**Task to complete**
Would you retype, word for word, only the lines from the one holding "Viewport: 1309px width, 924px" through the final line of the entries below, without the pictures?

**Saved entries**
============================================================

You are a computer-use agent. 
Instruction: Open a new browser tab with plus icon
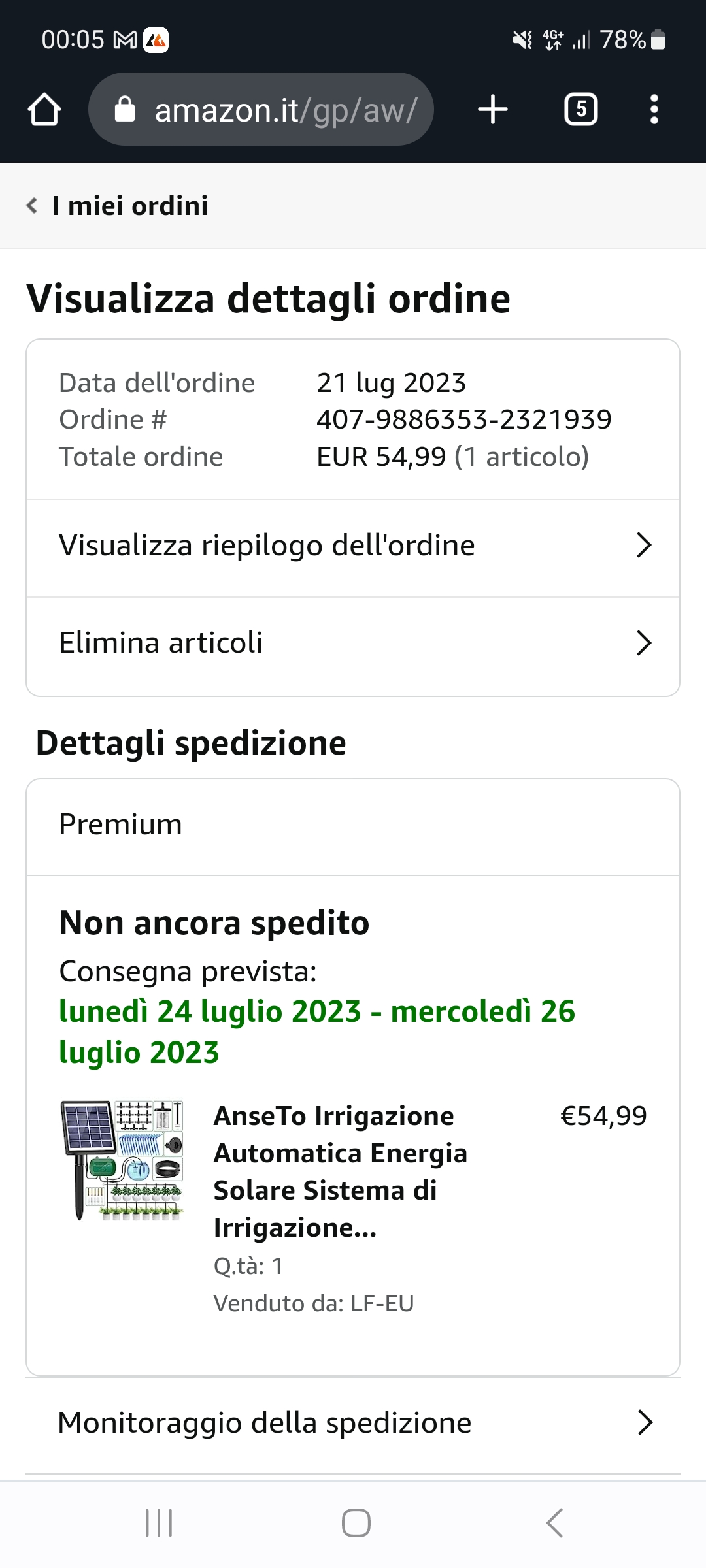click(x=493, y=109)
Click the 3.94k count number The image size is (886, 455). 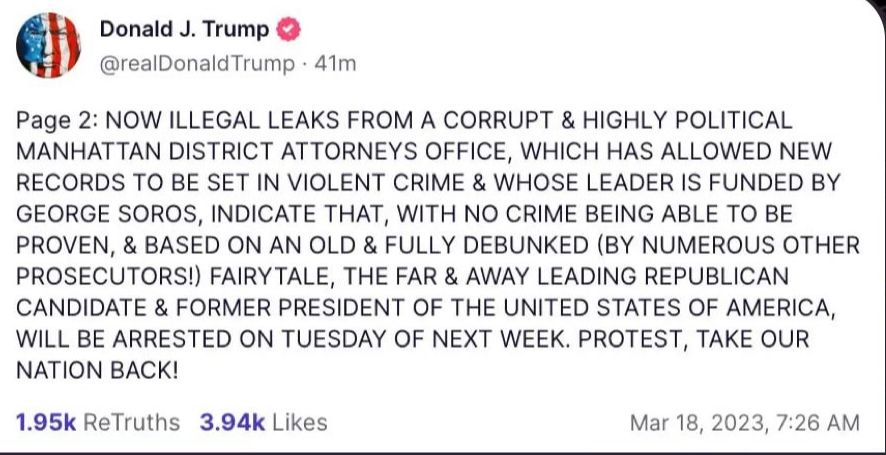232,422
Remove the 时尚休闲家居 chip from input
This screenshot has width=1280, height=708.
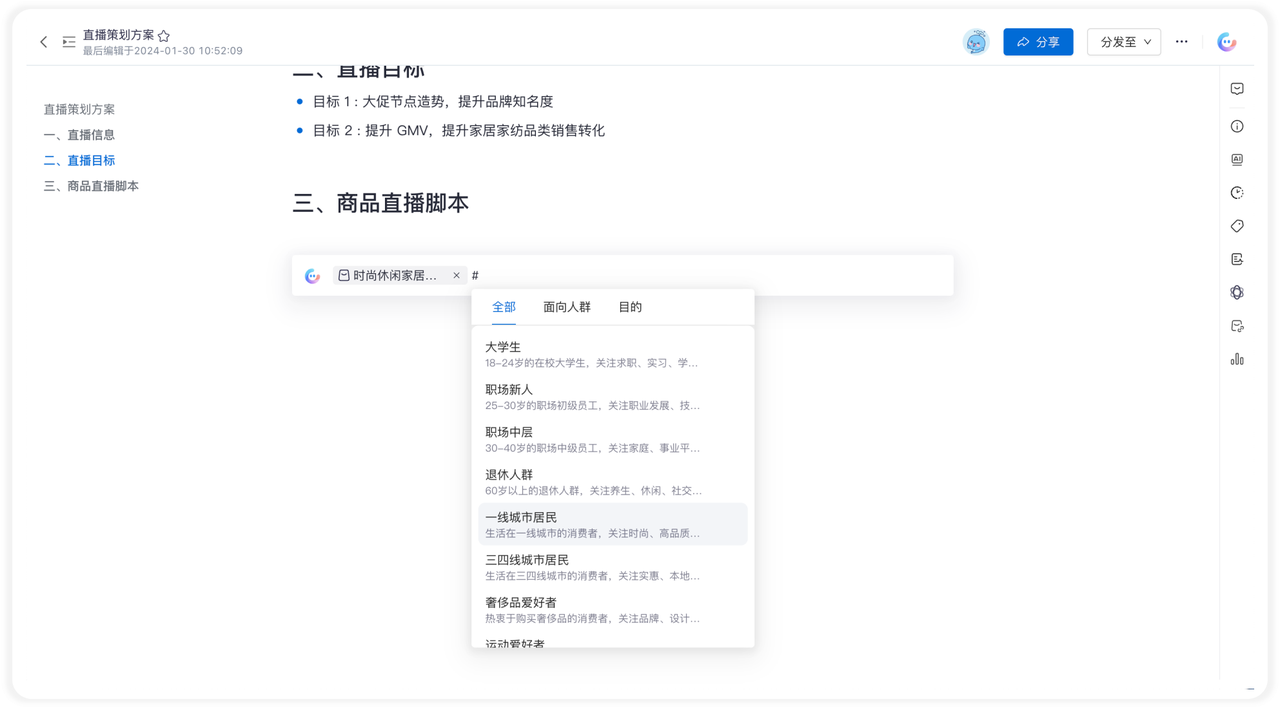coord(457,275)
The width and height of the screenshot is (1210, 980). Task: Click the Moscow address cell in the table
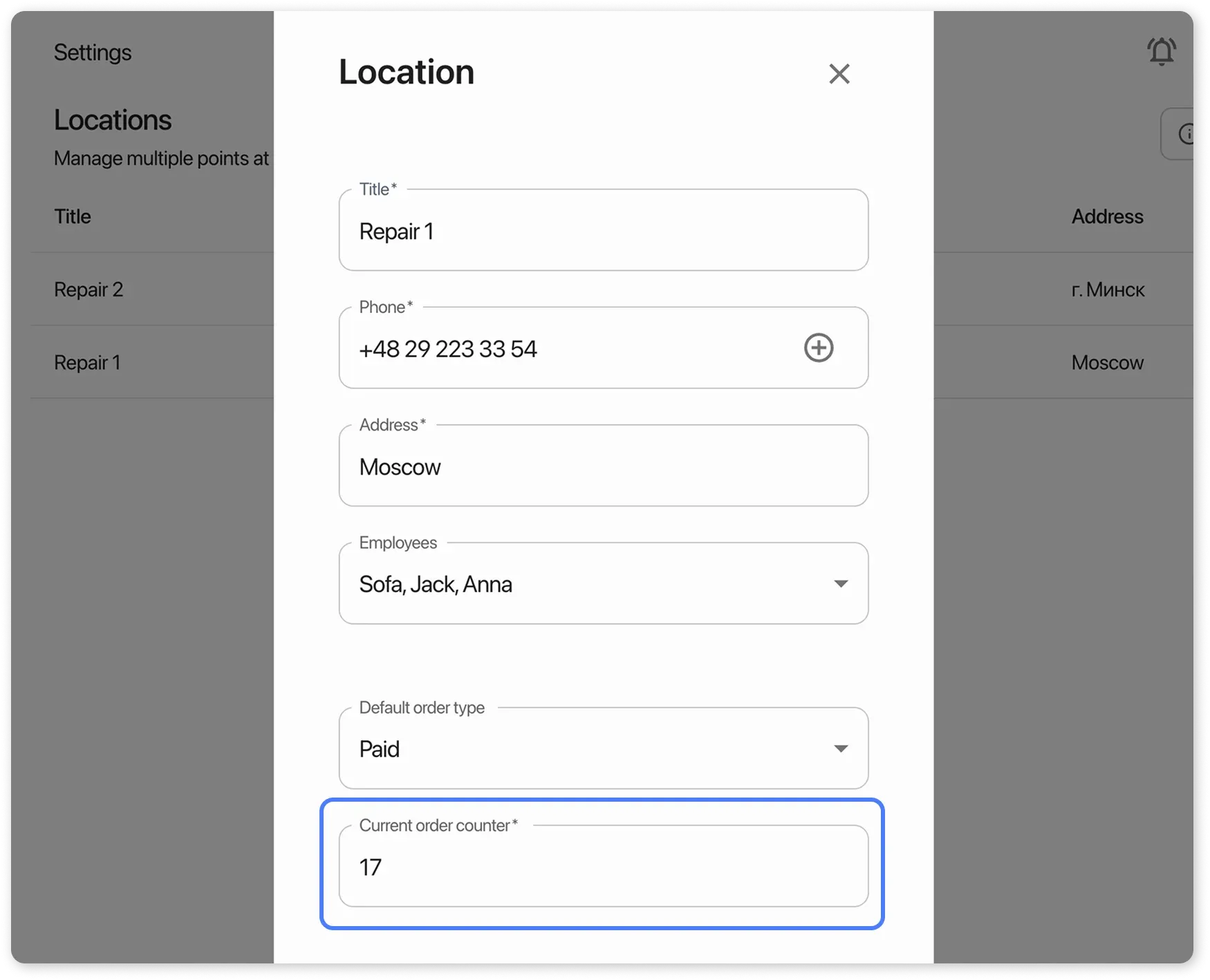(1106, 363)
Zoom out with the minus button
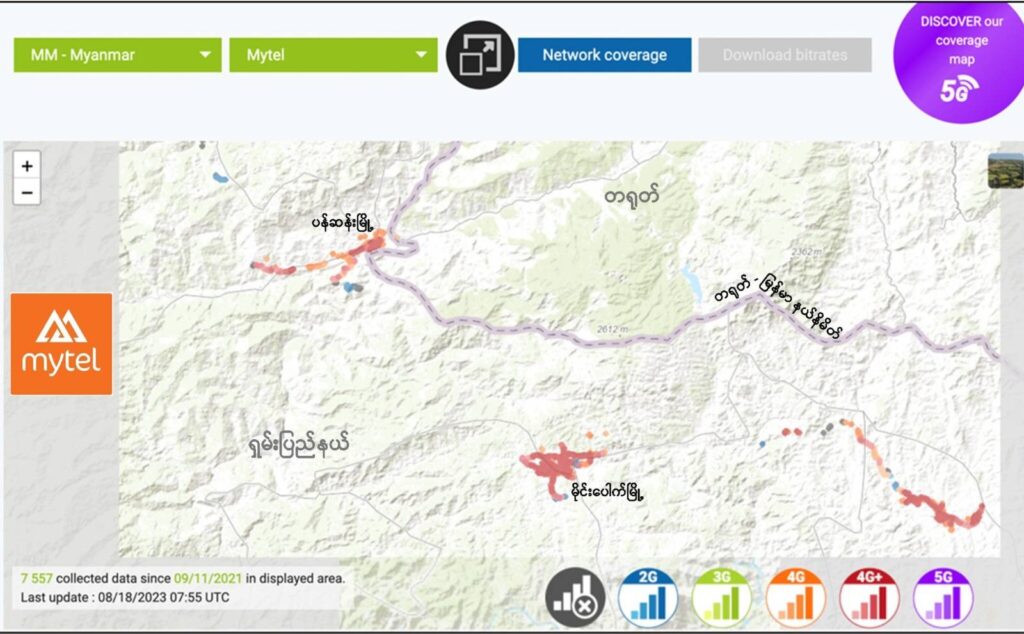 pyautogui.click(x=27, y=192)
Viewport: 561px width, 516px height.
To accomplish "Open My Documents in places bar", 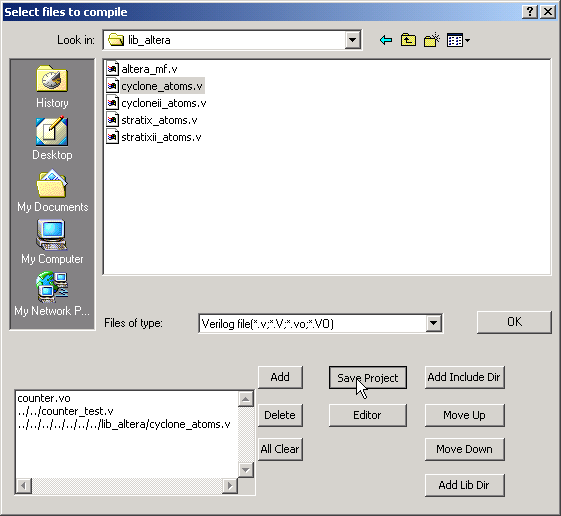I will pos(52,191).
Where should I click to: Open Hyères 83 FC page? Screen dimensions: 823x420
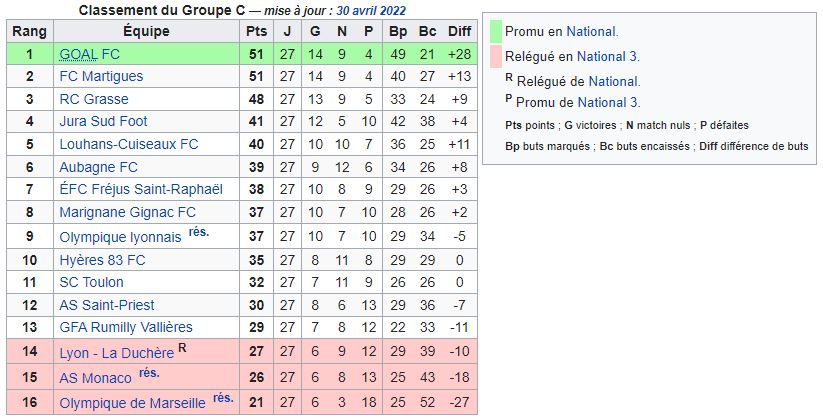(x=102, y=260)
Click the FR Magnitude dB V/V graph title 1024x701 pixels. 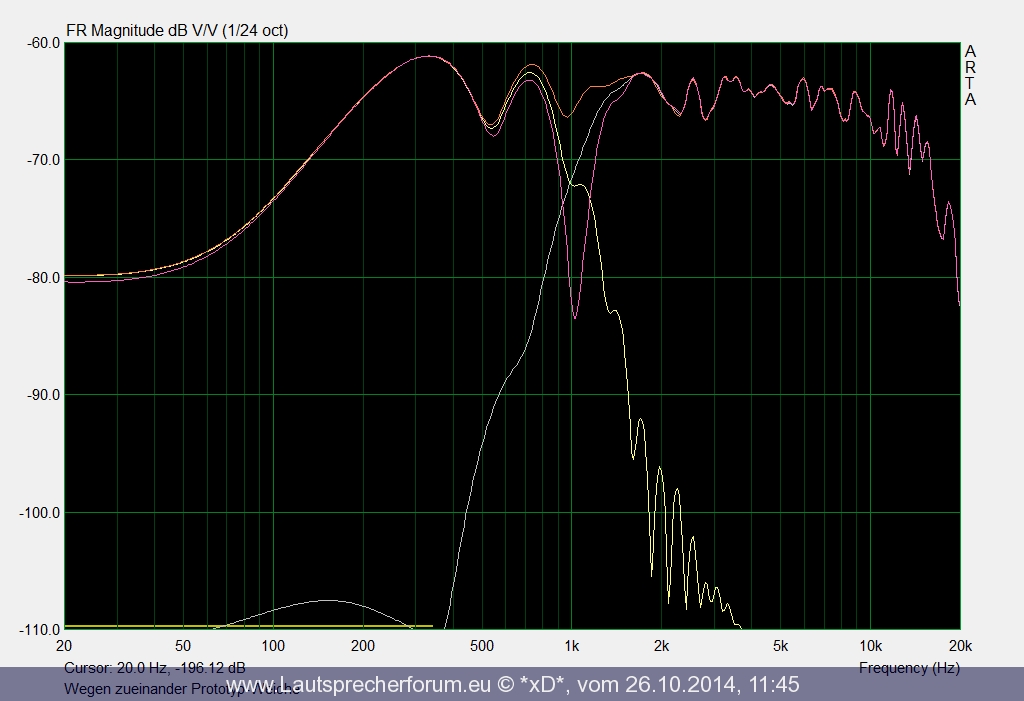pyautogui.click(x=177, y=30)
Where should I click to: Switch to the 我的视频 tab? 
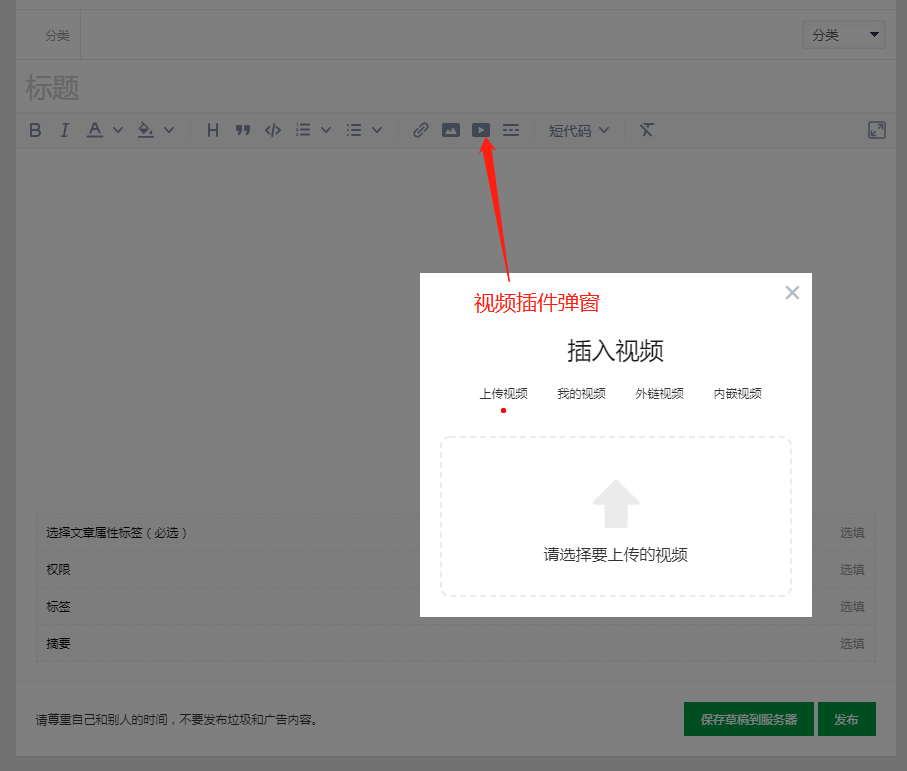point(580,393)
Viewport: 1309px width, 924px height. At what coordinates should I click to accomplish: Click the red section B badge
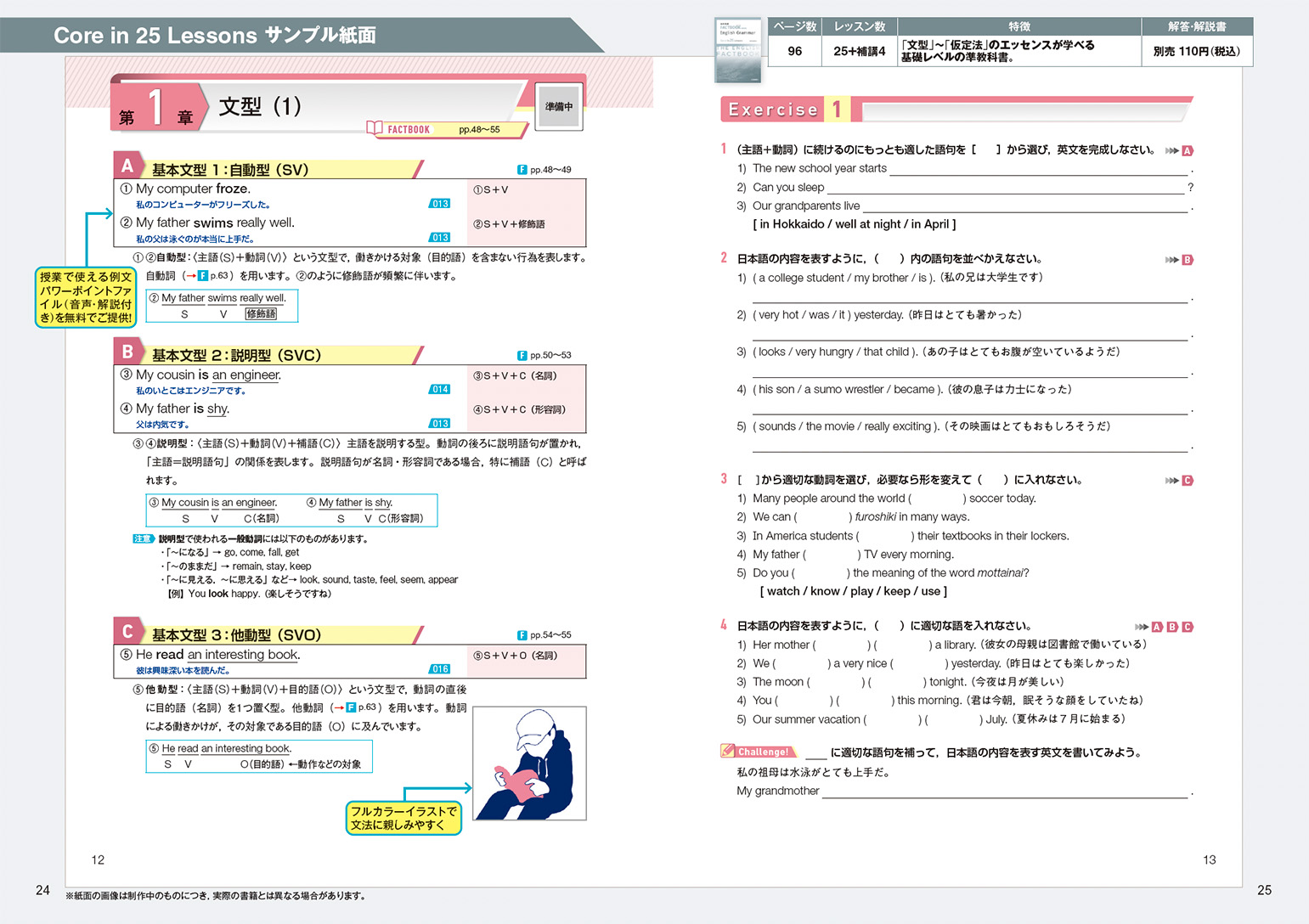pos(127,352)
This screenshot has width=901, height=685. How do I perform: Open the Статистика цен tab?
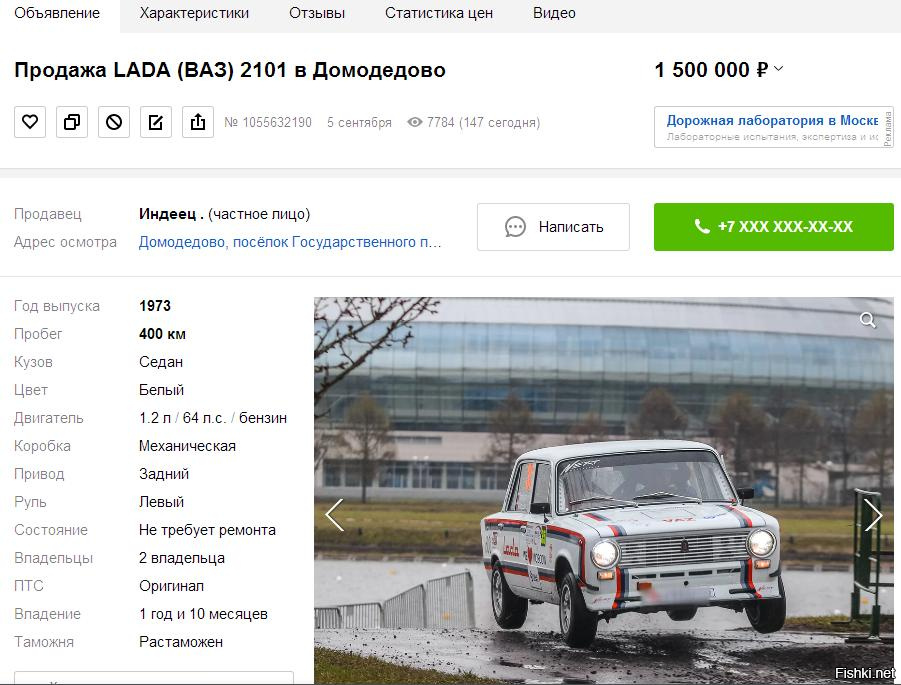pos(439,13)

============================================================

**Solution to the problem**
Viewport: 1309px width, 924px height. At what coordinates should I click to accomplish: Click the red section B badge
pos(127,352)
This screenshot has width=901, height=685. How do I perform: Open the Статистика цен tab?
pos(439,13)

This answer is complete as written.